> **Try it**
Nothing but the lines from the one with "Given: Open the Ordenar dropdown" through the end of the records may appear in the answer, each reproduced exactly, pictures omitted.

=== Section Start ===

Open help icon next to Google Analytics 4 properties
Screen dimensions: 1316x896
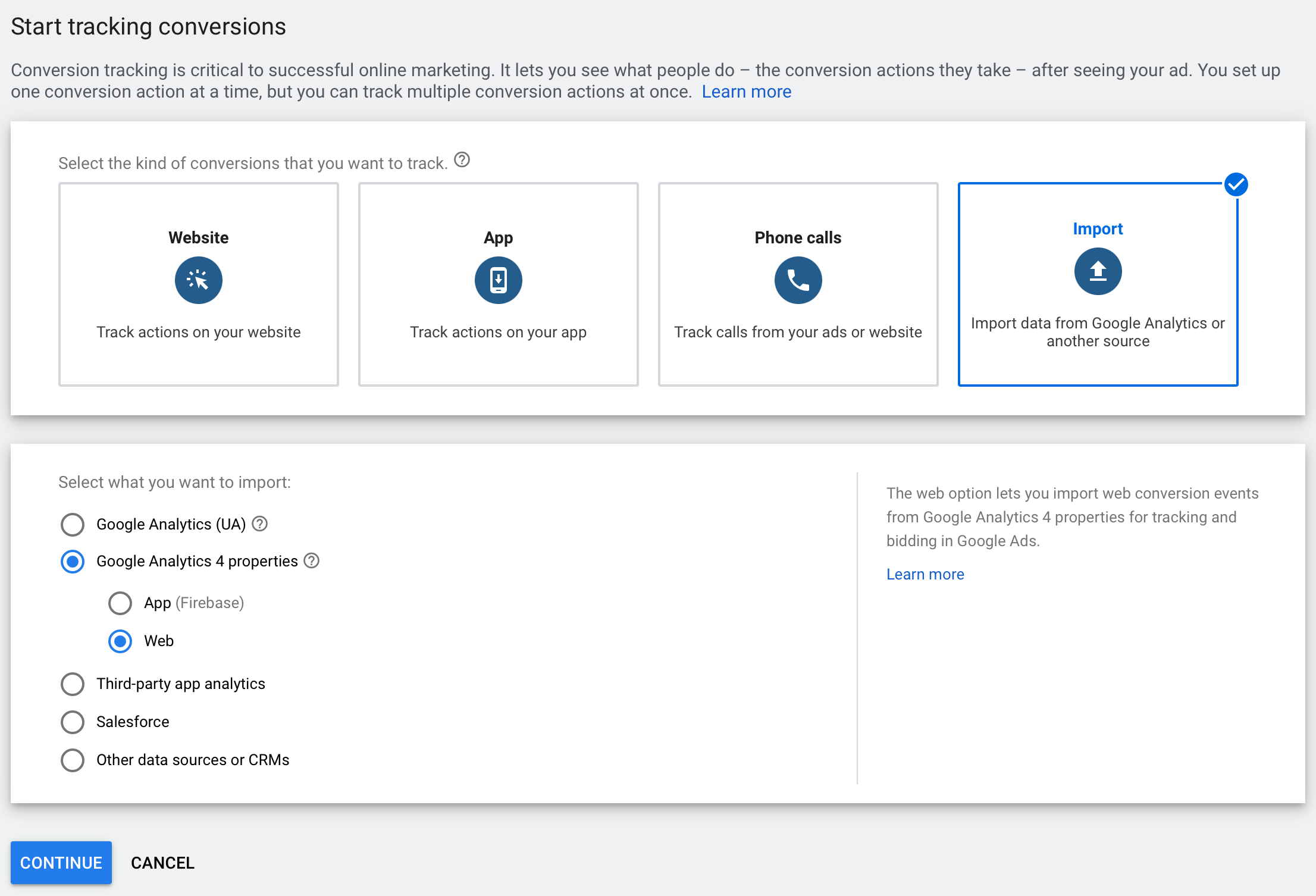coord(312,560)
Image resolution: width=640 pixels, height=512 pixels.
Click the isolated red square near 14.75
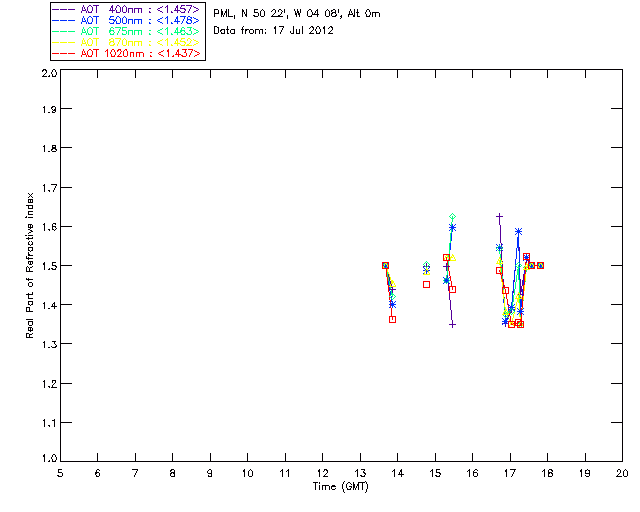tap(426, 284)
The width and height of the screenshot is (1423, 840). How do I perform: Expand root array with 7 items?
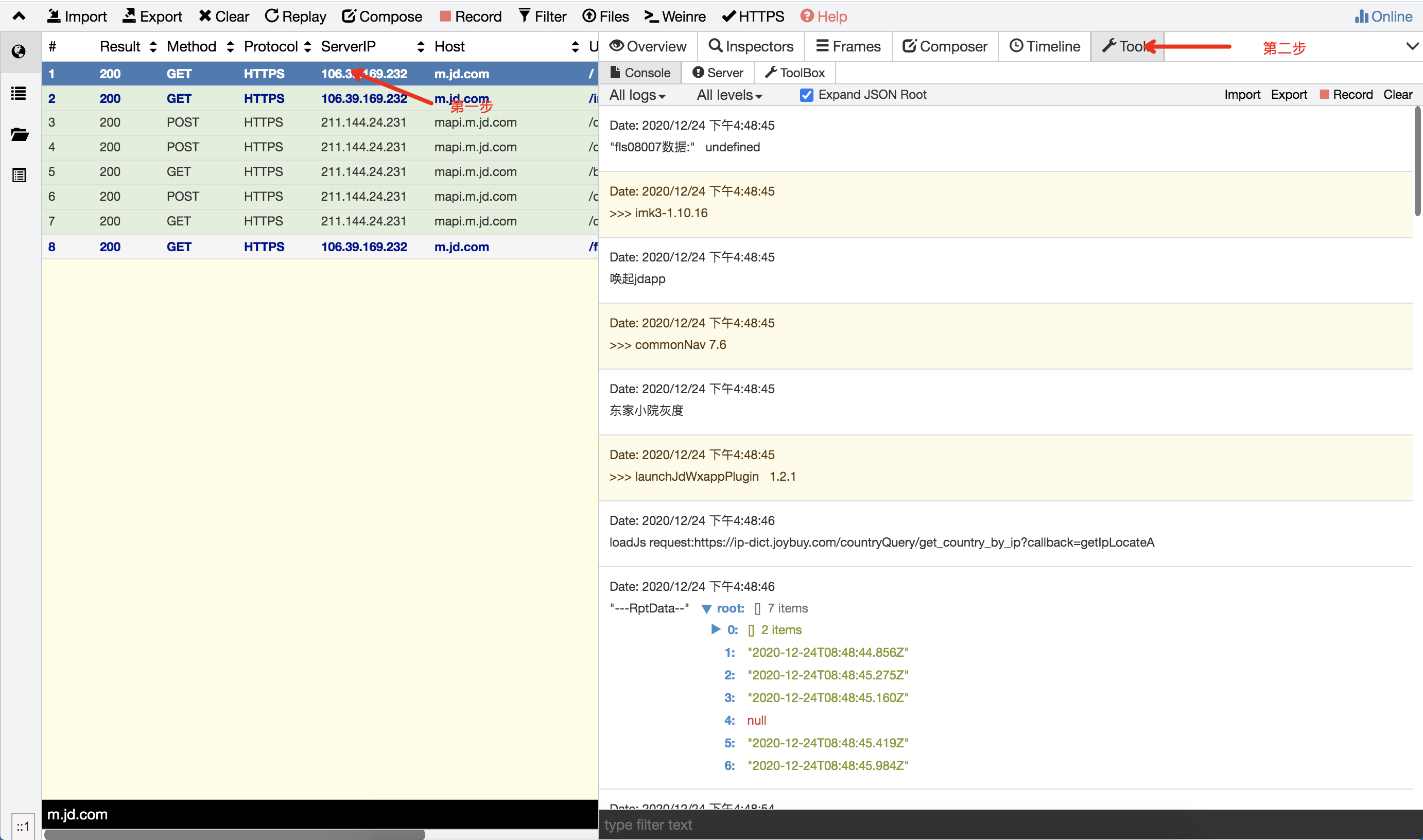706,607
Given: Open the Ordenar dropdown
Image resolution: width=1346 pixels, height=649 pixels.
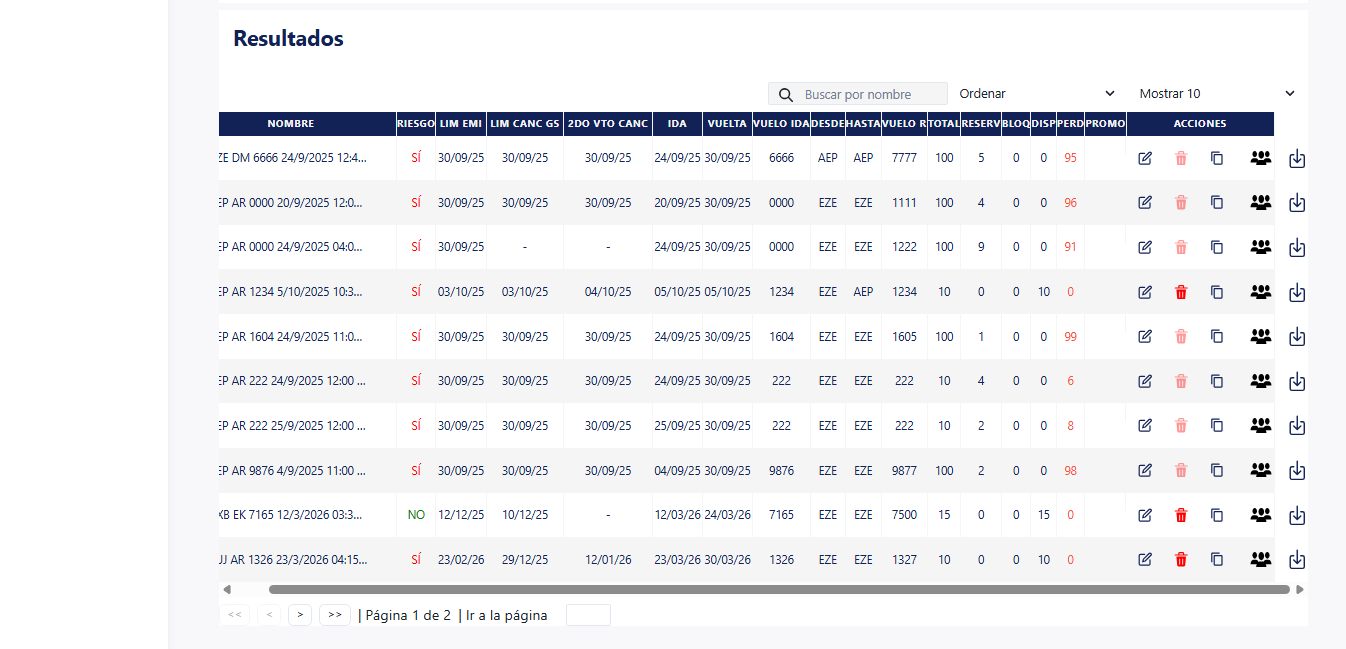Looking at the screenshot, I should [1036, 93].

=== Section End ===

> **Answer box**
Given: Open the Ordenar dropdown
Image resolution: width=1346 pixels, height=649 pixels.
Looking at the screenshot, I should [1036, 93].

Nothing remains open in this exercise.